Untouched By Human Hands

Glenn Koenen

I emptied the pockets of my main winter coat, preparing it for the cleaners. In it I found a forgotten Gift Card for a popular bread company.  Not knowing how much remained on the $25 card, I pulled up the company’s website: “Temporarily Unavailable” the screen said, asking me to try again later.  I did, then dutifully typed-in the 19 digit card number.  The website asked for the card’s PIN.  No PIN.  Scrolling down, the site said if the card lacked a PIN to call the company’s toll-free number.  I dialed, hit option 9 for Gift Cards – then got a recording saying if a card didn’t have a PIN I had to take it to a “participating location.”

The next day I stopped at the location closest my home (hoping it participated), then, when requested, slid the card through the POS reader – only to see the word DECLINED in the middle of the screen.

A long time ago – like, 2014 – every county in Missouri had a county office for the Family Support Division of the Department of Social Services.  Yes, Worth County with 2,000 people had an office as did St. Charles County with 300,000 people.  Citizens could walk-in and apply for food stamps, Temporary Assistance, Medicaid and other things.  The waiting rooms could be crowded but everyone in the door by 2:00 p.m. or so got to sit-down that day with an Income Maintenance Worker.

Yes, frequently folks had to come back a second time with required documents.  Still, the clock started that first day they sat across from a state worker, a human being charged with helping them.

Good workers did more than help fill in the boxes on the computer screen.  Mandated reporters, they looked for signs of child abuse.  They asked extra questions if they sensed a critical issue, such as domestic abuse or a lack of cognitive abilities.  Frequently they referred families to food pantries or other immediate resources.  Most always they could offer a sprig of empathy to someone facing deep struggles.

County offices are gone, replaced by “resource centers” which can be a counter in a former county office, a room in a food pantry, or, a corner in a state vendor’s office.  Go to any center and their first response is to point towards the My DSS website [ https://mydss.mo.gov/ ] and the state’s toll free Call Center numbers to apply for help.

Now, if your past includes a Masters Degree in Social Work, proficiency with computerized forms and a pack-rat’s ability to carry around every possible personal document for everyone in your household you might be able to apply for food stamps on-line in an hour and a half.  (Too bad many libraries restrict computer use to 20 minutes at a sitting.)

If you dial-up the Call Centers, well, have a comfortable chair.  In December the average wait time was 24 minutes.  Referral to the right ‘tier’ of worker to handle a new application means a bit more wait, followed by a long series of questions.  After all that, you still need to forward a lot of paperwork.

With luck, food stamps may be yours as quickly as 75 days after that first contact.

The original goal of modernization?  Help more people with at least one-third less staff.  Process benefit applications with as little human interaction as possible, shifting the work – and responsibility – to automated systems.
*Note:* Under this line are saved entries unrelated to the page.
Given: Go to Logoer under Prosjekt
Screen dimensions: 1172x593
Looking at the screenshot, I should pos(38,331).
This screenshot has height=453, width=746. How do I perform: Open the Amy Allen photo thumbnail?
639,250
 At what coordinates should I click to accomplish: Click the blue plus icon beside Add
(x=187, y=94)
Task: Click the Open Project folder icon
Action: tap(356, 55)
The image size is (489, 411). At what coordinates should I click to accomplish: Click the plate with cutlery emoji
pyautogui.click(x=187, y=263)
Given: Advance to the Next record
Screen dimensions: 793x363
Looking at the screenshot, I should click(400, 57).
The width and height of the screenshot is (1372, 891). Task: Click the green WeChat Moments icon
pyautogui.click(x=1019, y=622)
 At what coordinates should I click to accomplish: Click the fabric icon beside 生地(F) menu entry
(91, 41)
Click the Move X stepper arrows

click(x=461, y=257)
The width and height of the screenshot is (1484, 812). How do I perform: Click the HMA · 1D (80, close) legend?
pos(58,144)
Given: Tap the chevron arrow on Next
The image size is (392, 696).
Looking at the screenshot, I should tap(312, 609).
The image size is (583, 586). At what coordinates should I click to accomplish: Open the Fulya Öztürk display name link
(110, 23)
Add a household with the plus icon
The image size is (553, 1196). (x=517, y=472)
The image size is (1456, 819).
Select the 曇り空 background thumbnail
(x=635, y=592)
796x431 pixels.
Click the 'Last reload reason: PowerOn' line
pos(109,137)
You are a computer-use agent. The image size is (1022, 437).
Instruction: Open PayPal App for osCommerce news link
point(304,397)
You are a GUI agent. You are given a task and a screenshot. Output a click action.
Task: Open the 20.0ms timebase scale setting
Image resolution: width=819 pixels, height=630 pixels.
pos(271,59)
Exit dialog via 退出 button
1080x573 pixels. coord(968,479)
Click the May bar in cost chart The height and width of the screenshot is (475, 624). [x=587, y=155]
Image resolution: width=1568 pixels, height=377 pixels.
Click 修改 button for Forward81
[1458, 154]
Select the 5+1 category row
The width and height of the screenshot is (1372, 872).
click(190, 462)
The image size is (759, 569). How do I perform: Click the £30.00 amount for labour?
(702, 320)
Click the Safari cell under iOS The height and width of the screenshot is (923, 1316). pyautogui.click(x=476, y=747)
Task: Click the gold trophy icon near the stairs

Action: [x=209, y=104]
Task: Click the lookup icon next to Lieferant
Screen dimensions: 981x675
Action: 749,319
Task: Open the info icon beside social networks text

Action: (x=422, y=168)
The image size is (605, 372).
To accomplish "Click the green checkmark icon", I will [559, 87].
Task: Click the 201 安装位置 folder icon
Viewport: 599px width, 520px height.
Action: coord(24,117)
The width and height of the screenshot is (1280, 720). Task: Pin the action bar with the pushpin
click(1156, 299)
Already computers spit-out form letters without any state worker reviewing the individual case.  (Lawyers get final say on the letters’ content, so, yes they confuse more than they inform.)

The ultimate goal of modernization?  Process most applications with no human contact.  Paper people handled by computers.

True, handling benefits for 750,000 on food stamps, a million on MO HealthNet (Missouri Medicaid’s official name) and tens of thousands more in other programs means processing a lot of data.  Computers do that well.  And, perhaps soon computers will be programmed with empathy for those who depend on them.

That hasn’t happened yet.  Time and again I hear of desperate people shut-out from help by systems and forces they don’t understand – with no person there to answer or soothe them.  In Missouri we call that progress.

The cashier at the bread company worked magic on her screen and managed to find out how much was left on my Gift Card:  15¢.  Yes, I should have seen that coming.